After SpaceX, Google bans employees from using Zoom

Hemani Sheth Mumbai | Updated on April 10, 2020 Published on April 10, 2020

File photo   -  REUTERS

Zoom has been in murky waters ever since it witnessed a massive surge in usage

Google is the latest company to ban employees from using popular video-conferencing app Zoom owing o security concerns according to a BuzzFeed News report.

Zoom which had garnered over 200 million users worldwide in March owing to global shutdowns in light of the coronavirus pandemic has recently been under the scanner for multiple security issues.

Google is not the only company to disable Zoom for its employees. Earlier this month, Elon Musk's SpaceX had also banned employees from using the video conferencing app over security concerns according to a Reuters report.

The Taiwan cabinet on April 8 had asked all its government agencies to stop using products such as Zoom that raise security concerns according to media reports. Furthermore, the app has also been banned by New York City officials for schools who were earlier using the app to facilitate remote classes and sessions, TechCrunch had reported.

Zoom has been in murky waters ever since it witnessed a massive surge in usage. Multiple security and privacy issues have been raised against the app. Most recently, the Washington Post had reported that thousands of personal Zoom videos had been exposed on the open web due to a fault in how Zoom named its videos.

The New York Times earlier this month had reported that a data-mining feature on Zoom had allowed some participants to have access to LinkedIn profile data of other users without their permission or any notification from Zoom.

Furthermore, users of the video calling app have also been facing harassment from hackers interrupting meetings in what has been dubbed as “Zoombombing.” In another instance, tech website Motherboard had published a report last month stating that Zoom had been collecting personal data of the user as they logged on to the app and had been sharing data with Facebook irrespective of whether the user had a Facebook account.
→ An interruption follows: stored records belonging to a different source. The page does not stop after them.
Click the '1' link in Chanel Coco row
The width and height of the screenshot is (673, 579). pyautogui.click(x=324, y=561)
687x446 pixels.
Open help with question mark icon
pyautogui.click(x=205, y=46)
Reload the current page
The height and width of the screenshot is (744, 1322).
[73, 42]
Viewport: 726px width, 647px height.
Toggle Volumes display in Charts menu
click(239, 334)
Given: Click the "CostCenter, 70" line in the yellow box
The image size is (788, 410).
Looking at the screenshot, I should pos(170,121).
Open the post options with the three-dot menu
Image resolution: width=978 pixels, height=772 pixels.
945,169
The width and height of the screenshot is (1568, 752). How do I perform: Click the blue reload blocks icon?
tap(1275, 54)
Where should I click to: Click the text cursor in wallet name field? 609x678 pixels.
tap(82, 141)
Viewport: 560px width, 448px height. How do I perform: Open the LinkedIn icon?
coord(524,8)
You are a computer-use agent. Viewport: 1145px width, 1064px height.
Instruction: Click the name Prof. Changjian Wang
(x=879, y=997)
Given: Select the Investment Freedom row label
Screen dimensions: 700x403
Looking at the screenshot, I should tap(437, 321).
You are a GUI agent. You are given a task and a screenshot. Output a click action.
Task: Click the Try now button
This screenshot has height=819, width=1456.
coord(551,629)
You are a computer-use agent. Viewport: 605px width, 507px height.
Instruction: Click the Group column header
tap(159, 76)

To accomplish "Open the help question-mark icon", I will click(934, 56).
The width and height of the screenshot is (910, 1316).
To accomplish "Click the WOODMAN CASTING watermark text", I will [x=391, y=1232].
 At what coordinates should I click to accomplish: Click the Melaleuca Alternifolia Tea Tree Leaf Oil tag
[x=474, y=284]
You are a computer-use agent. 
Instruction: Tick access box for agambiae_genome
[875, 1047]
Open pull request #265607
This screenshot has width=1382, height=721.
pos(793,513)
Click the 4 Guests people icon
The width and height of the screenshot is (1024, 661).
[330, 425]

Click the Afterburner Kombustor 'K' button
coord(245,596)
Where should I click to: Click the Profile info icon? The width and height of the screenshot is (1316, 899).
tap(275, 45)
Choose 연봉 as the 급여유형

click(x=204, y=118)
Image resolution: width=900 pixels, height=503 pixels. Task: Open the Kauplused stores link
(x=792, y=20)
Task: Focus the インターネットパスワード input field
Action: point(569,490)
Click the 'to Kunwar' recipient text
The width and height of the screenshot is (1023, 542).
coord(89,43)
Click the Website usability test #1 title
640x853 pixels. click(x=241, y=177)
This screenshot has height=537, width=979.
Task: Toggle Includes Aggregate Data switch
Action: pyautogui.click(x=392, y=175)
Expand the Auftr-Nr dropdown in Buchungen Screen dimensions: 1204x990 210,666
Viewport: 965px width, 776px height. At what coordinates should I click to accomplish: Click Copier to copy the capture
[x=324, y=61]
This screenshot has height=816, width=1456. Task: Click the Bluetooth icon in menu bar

This had also landed Zoom in a class-action lawsuit by a user in California.

The company has recently been served with another class-action lawsuit by one of its shareholders, who claimed to have lost money after the company “overstated” its security measures leading its share prices to tank, as per a TechCrunch report.

Zoom CEO Eric S Yuan last week had said that the platform will now be focusing all its resources on improving “safety, and privacy” on its platform for the next 90 days.